* **PROMPT**: Quote the lines word for word, beginning with the line that contains "You are a GUI" and ending after the line that contains "click(x=255, y=45)". Leave the pictures out of your copy.
*** EXERCISE DATA ***
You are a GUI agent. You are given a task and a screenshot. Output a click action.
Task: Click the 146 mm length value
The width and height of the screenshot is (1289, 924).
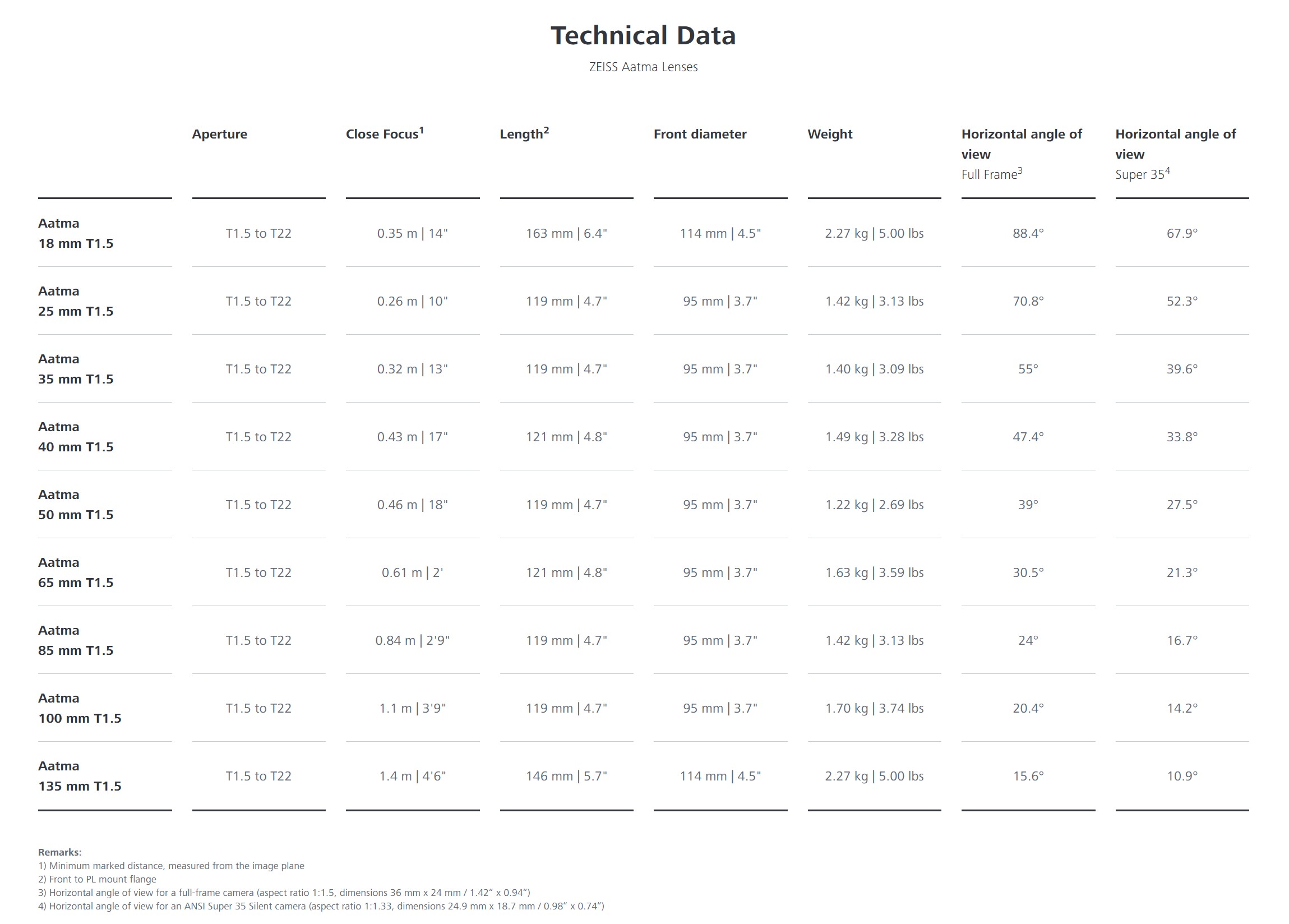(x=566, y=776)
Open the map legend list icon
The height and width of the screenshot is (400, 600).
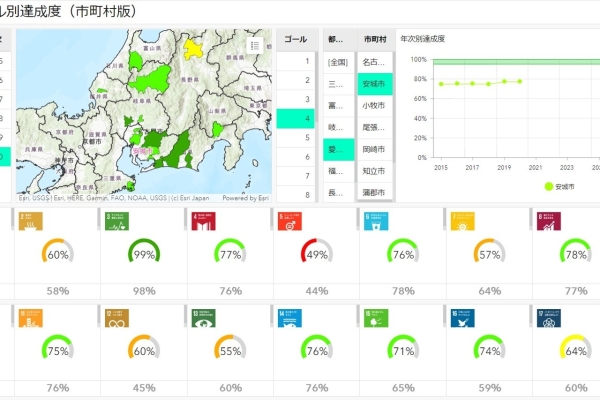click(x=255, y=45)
***
*** EXERCISE DATA ***
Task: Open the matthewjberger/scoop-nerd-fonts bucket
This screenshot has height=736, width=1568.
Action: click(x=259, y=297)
***
*** EXERCISE DATA ***
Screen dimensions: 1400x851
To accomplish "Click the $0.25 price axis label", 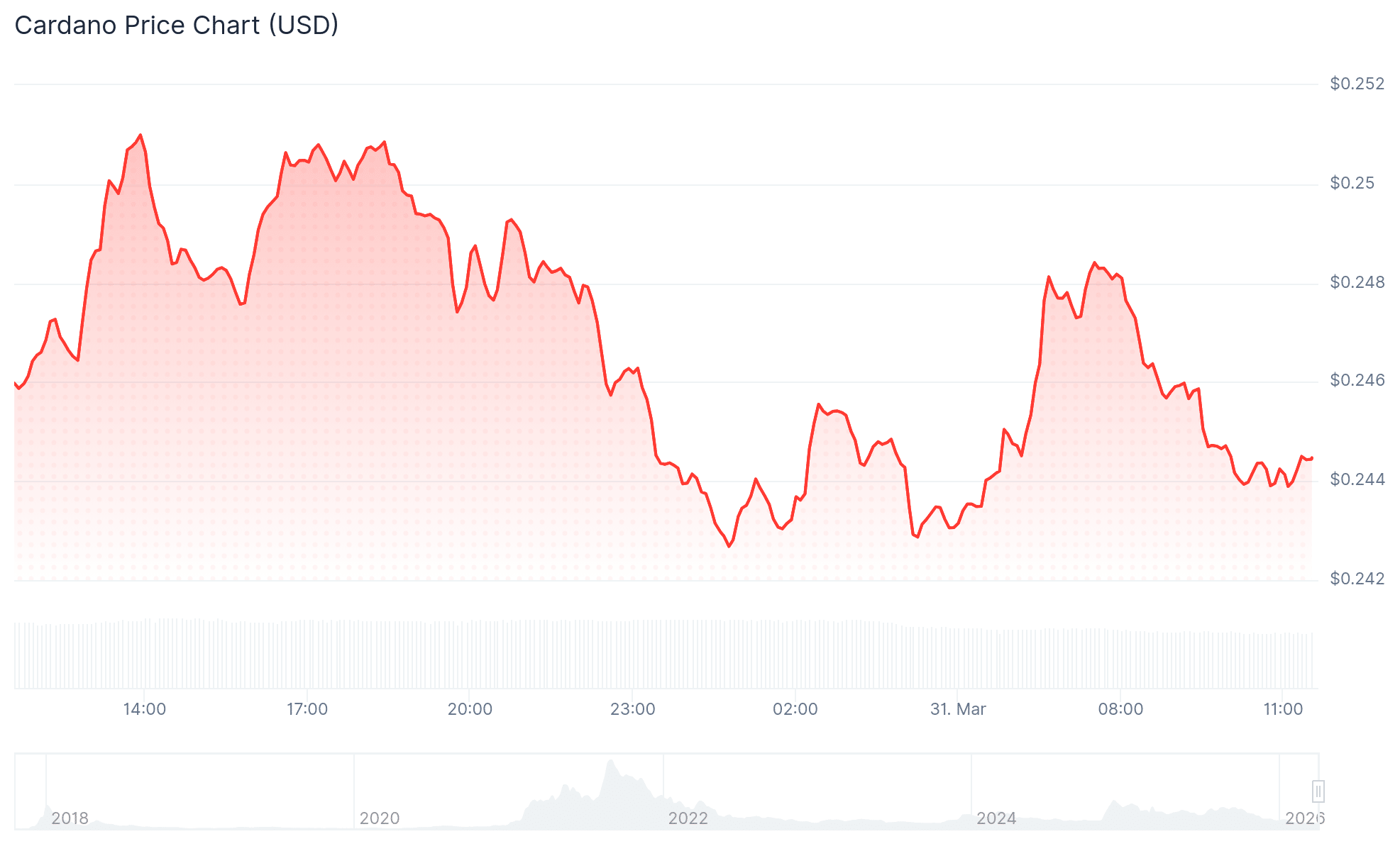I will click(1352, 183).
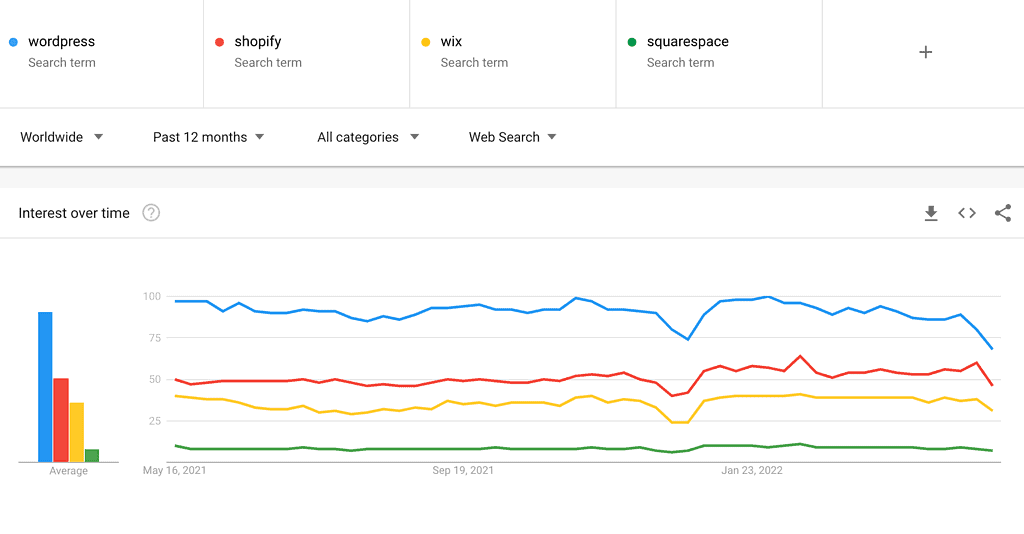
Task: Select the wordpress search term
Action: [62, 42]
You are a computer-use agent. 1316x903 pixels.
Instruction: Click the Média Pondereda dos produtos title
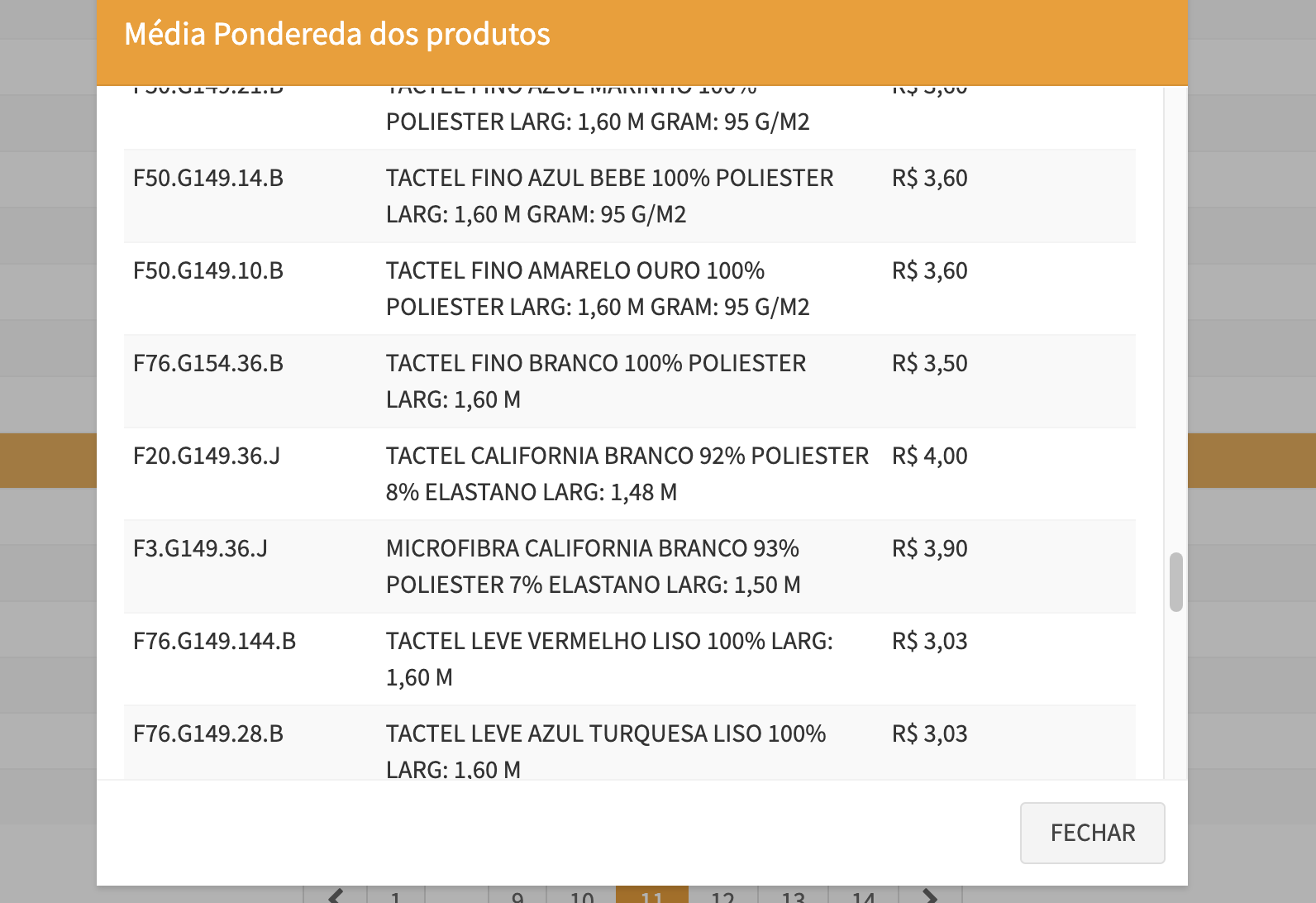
***
* **SOLVED PROBLEM**:
You are a GUI agent. You are given a task and a screenshot. Output a click action.
Task: Click the 146 mm length value
The width and height of the screenshot is (1289, 924).
(x=566, y=776)
Open the map legend list icon
The height and width of the screenshot is (400, 600).
click(x=255, y=45)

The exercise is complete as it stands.